The mechanism of hydrogen storage from Li–F–PCNFs is shown in Fig. 8. When the hydrogen molecule moves from outside the surface of PCNFs, the hydrogen molecule is affected by the electronegativity gap between the lithium and fluorine. Fluorine has the highest electronegativity (4.0) among the elements and lithium has the lowest electronegativity (0.98). The electronegativity of carbon lies between that of fluorine and lithium at 2.55. Therefore, fluorine exhibits electrically negative-charged characteristics (δ−) on the surface, and the lithium exhibits relatively positively charged characteristics (δ+). Consequently, this electronegativity difference will electrically attract the hydrogen molecule into PCNFs.[60] The electrons from the hydrogen molecule are attracted towards the surface by electric force and can be adsorbed on the surface of the PCNFs more efficiently. Furthermore, the nanopore size of the PCNFs is 2.65 nm for the Li–F–PCNFs composites, which can be ascribed to the capillary condensation according to the equilibrium temperature of adsorption and the geometrical characteristics of the adsorbent.

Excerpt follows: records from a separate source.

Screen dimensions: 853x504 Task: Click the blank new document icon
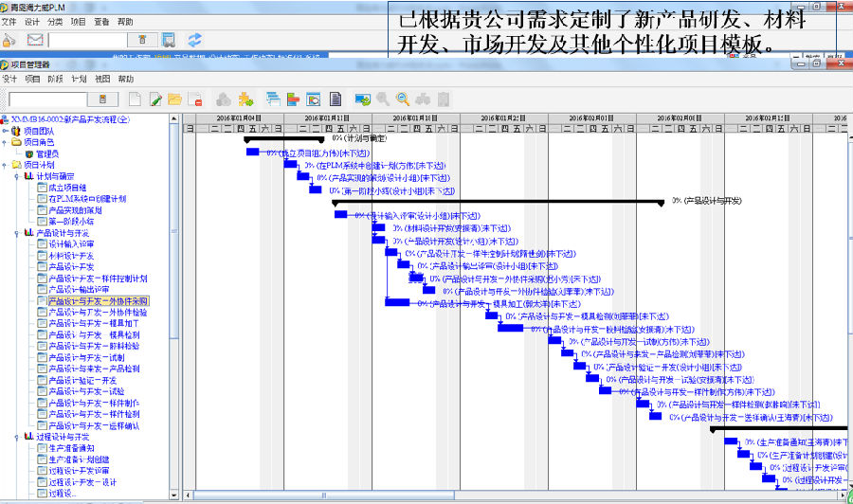pos(134,99)
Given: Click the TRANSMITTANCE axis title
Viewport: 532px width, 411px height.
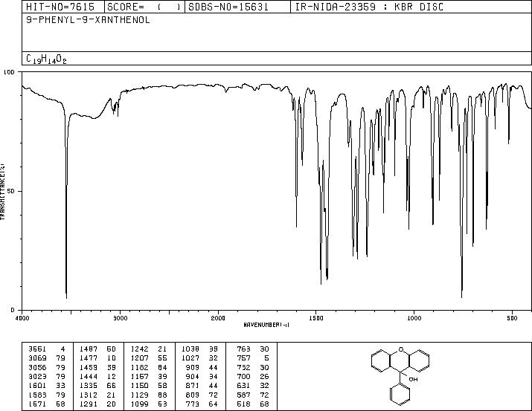Looking at the screenshot, I should point(2,191).
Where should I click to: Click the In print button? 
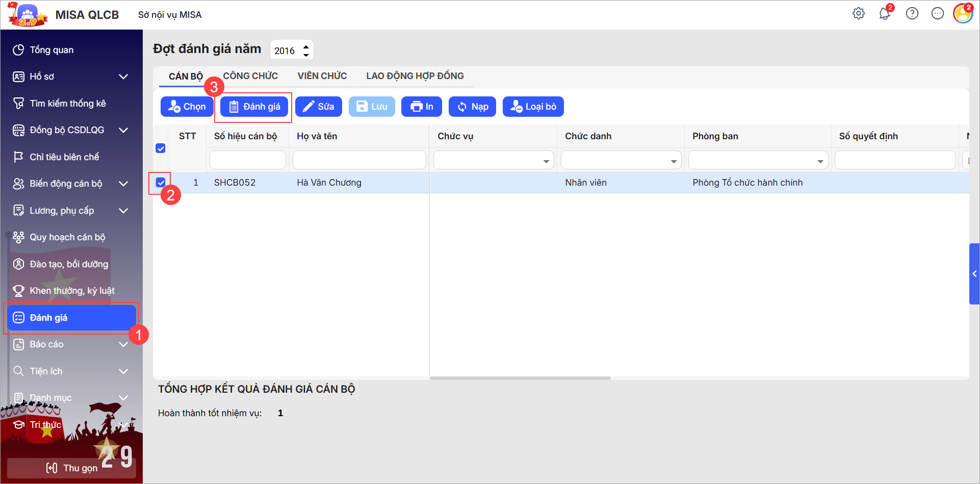(x=421, y=107)
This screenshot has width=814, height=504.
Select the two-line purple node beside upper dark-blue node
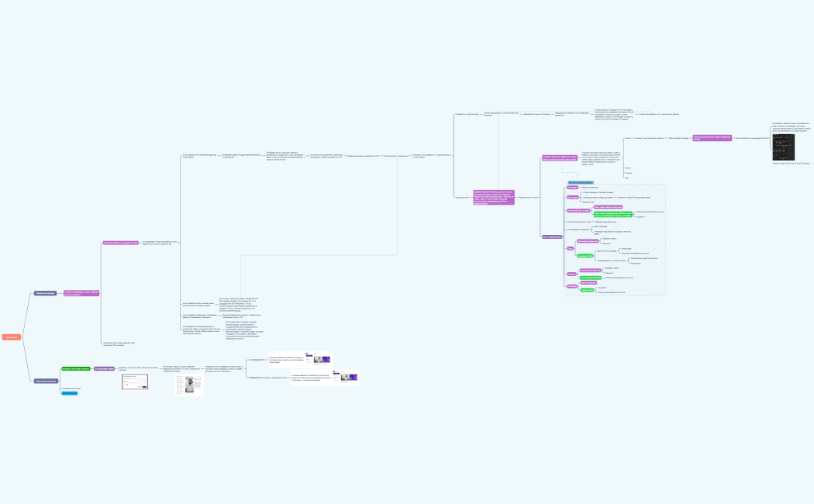[x=81, y=293]
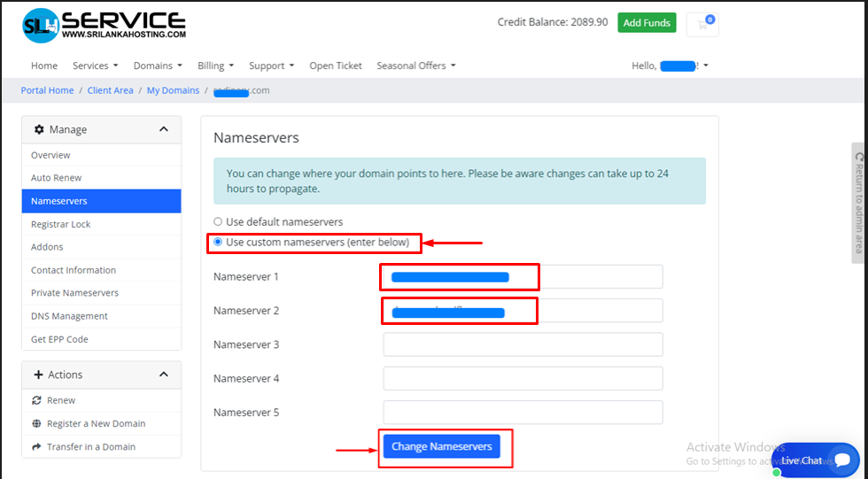
Task: Open the Domains dropdown menu
Action: click(157, 66)
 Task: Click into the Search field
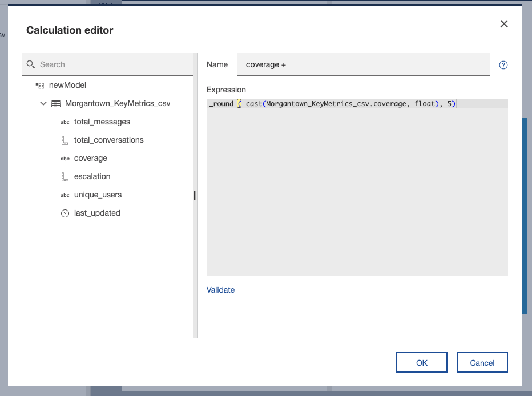(107, 64)
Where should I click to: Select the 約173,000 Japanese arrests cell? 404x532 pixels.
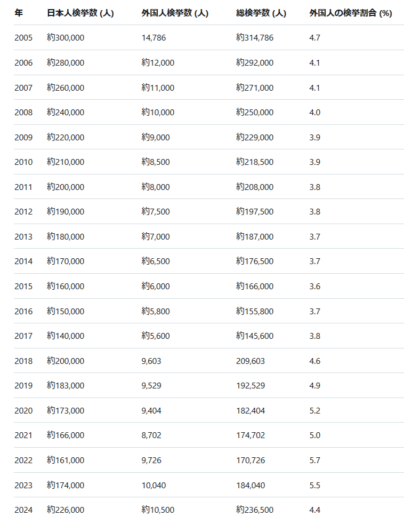pos(65,411)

Therefore, these effects are beneficial to an improvement of hydrogen storage.
Fig. 8
The mechanism of hydrogen adsorption by the Li–F–PCNFs composites.
Conclusions
In summary, we report a facile synthesis procedure for the preparation of Li–F–PCNFs composites with noticeable performance as hydrogen storage materials. The Li–F–PCNFs were synthesized through a simple electrospinning, hydrothermal treatment, and carbonization process. Especially, PFSA was not only a fluorine source to enhance the hydrogen adsorption density, but it also acted to prevent the agglomeration of lithium nanoparticles through an ion-exchange method. The porous carbon framework endows the Li NPs with a uniform distribution, effective space confinement, and a much higher specific surface area. The unique architecture of the Li–F–PCNFs composites allows 2.4 wt% absorption under 10 MPa at 0 °C. Therefore, this strategy represents a highly novel approach for synthesizing Li–F–PCNF scomposites to act as hydrogen storage materials that exhibit superior storage properties. It is also expected that these materials can be significant potential materials in the electrochemical and fuel-cell fields.
Author contributions
This work was finished through contributions from all authors. The design and synthesis of Li–F–PCNFs used in this work, and most of tests relating to the structure and morphology, were contributed to by Xiaohong Chen, Zhiyong Xue, Kai Niu, and Xundao Liu. With the help of Wei Lv, Bao Zhang, Zhongyu Li, Hong Zeng, and Yu Ren, the hydrogen storage experiments were successfully completed. Prof. Ying Wu and Prof. Yongming Zhang directed the whole process relating to this carbon-based storage system and revised the manuscript. All authors have given approval to the final version of this manuscript.
Conflicts of interest
All authors declare that there are no conflicts of interest.